* [Extracted data entries]:
Content starts
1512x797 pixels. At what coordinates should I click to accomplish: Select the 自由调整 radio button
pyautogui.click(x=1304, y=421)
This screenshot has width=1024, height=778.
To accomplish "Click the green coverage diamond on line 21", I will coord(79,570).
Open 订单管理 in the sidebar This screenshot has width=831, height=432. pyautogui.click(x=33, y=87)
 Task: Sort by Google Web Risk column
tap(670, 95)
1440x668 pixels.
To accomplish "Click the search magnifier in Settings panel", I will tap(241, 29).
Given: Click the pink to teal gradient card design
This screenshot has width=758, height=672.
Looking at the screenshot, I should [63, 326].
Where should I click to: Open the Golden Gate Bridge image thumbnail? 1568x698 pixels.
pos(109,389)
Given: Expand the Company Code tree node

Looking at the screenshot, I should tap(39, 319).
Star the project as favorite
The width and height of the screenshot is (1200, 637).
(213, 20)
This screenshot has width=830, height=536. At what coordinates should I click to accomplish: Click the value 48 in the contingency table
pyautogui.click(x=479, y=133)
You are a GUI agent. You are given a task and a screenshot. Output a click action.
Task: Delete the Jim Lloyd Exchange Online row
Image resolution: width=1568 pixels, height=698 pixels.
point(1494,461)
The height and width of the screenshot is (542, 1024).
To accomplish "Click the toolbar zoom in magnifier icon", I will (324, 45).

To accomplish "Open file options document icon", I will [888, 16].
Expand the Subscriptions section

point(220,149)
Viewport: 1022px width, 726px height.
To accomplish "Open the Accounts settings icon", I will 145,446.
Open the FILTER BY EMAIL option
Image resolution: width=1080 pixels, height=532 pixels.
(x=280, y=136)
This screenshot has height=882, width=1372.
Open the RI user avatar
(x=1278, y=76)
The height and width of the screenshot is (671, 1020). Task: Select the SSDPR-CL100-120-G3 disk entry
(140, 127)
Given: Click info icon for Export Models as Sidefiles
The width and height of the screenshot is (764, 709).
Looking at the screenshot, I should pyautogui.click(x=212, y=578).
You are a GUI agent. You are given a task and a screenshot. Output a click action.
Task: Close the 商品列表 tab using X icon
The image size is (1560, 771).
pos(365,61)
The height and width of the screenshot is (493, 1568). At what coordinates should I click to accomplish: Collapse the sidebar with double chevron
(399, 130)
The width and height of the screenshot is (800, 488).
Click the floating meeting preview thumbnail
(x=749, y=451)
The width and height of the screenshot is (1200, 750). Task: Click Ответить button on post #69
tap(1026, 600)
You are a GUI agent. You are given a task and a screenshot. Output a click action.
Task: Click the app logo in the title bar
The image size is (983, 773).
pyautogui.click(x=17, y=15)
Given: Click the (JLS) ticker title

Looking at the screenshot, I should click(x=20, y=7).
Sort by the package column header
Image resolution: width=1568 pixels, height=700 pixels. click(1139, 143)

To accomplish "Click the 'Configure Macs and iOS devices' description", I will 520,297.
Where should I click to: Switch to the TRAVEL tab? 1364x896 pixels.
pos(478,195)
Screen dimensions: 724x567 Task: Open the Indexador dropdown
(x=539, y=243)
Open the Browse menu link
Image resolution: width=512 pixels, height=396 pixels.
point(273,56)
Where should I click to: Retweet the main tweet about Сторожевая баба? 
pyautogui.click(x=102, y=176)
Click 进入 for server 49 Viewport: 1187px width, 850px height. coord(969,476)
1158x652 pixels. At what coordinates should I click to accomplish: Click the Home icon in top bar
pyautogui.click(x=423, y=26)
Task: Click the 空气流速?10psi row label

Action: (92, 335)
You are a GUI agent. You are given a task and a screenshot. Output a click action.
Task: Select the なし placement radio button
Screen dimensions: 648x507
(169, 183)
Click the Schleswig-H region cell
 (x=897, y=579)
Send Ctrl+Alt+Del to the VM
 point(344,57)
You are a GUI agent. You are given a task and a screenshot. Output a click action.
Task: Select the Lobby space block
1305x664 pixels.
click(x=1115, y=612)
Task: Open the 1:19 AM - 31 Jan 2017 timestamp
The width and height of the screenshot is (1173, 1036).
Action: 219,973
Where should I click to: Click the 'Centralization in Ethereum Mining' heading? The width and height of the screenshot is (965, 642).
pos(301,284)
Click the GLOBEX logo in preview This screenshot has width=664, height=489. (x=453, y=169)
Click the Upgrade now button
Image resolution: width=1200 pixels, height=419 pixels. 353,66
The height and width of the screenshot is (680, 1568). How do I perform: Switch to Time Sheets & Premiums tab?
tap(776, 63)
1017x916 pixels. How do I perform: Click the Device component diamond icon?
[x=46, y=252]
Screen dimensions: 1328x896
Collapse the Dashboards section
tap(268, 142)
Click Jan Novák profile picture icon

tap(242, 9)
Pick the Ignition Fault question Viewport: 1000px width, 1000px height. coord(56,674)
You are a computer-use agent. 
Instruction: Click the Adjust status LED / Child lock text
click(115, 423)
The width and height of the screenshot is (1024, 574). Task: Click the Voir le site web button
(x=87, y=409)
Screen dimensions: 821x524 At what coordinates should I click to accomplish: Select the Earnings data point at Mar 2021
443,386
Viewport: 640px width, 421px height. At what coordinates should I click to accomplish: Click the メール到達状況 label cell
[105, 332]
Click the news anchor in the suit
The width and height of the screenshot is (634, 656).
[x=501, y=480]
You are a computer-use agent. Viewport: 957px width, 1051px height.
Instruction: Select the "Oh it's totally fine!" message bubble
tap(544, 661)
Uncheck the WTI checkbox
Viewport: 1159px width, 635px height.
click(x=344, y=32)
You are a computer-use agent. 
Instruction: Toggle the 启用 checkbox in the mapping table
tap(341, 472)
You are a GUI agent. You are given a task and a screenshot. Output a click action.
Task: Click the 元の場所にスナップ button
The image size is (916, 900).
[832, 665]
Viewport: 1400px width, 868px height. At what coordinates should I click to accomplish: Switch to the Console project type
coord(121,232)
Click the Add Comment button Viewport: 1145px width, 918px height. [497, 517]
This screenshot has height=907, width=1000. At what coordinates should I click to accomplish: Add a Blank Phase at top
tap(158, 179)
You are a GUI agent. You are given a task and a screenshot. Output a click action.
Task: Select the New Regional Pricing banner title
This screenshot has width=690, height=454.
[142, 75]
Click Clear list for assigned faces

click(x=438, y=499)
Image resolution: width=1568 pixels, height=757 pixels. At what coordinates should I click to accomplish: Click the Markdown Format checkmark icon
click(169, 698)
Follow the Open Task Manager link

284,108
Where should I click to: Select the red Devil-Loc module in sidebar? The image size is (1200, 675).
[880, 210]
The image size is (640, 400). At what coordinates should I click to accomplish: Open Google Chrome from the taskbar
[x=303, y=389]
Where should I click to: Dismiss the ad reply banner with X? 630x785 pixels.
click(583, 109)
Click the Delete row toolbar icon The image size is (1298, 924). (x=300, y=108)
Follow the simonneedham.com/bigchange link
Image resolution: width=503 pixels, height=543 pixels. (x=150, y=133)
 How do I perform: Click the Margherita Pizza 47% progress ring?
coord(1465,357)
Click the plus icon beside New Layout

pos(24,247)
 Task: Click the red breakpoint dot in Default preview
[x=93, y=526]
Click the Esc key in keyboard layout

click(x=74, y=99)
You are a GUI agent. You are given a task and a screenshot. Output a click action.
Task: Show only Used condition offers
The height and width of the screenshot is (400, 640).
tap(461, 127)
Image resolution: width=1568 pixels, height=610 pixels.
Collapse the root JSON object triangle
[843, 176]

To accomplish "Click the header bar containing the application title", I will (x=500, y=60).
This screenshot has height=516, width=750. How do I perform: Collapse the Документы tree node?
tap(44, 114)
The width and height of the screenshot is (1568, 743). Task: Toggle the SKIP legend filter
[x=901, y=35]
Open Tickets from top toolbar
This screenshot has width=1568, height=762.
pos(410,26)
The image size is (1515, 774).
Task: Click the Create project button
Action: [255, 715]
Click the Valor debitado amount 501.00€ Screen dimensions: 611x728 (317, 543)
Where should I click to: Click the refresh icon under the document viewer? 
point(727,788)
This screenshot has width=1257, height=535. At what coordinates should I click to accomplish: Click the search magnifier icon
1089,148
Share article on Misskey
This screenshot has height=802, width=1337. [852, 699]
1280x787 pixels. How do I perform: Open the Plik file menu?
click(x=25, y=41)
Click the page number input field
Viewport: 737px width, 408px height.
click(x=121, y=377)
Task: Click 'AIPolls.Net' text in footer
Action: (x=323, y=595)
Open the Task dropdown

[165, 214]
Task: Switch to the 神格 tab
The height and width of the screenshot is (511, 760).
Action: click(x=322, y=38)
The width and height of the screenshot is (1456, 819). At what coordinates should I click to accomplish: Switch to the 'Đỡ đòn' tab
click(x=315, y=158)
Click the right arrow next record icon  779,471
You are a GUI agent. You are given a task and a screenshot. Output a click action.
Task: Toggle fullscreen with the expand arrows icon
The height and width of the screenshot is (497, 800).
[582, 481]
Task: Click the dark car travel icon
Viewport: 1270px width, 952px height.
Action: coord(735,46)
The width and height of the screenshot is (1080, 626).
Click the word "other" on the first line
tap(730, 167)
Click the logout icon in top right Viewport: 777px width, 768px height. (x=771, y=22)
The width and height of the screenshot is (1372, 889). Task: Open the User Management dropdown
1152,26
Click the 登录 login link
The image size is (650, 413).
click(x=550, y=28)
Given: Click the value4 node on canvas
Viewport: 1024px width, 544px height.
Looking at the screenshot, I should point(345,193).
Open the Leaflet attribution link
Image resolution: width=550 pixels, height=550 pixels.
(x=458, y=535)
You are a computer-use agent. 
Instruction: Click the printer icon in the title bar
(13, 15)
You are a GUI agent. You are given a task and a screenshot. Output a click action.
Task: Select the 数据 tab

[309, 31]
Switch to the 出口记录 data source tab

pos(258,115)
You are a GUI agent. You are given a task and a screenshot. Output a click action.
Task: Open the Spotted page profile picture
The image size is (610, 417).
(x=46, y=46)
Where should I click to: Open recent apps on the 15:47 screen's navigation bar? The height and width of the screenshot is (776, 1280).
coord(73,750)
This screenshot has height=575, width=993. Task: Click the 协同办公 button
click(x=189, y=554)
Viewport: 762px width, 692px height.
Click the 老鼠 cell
Content ends
* [Instructions to follow]: Reprint exactly the lines above that start at the one with "Open the Task dropdown" and end at the one with "Click the right", keeping both and adding none.

* [Task result]:
Open the Task dropdown

[165, 214]
Task: Switch to the 神格 tab
The height and width of the screenshot is (511, 760).
Action: click(x=322, y=38)
The width and height of the screenshot is (1456, 819). At what coordinates should I click to accomplish: Switch to the 'Đỡ đòn' tab
click(x=315, y=158)
Click the right arrow next record icon  779,471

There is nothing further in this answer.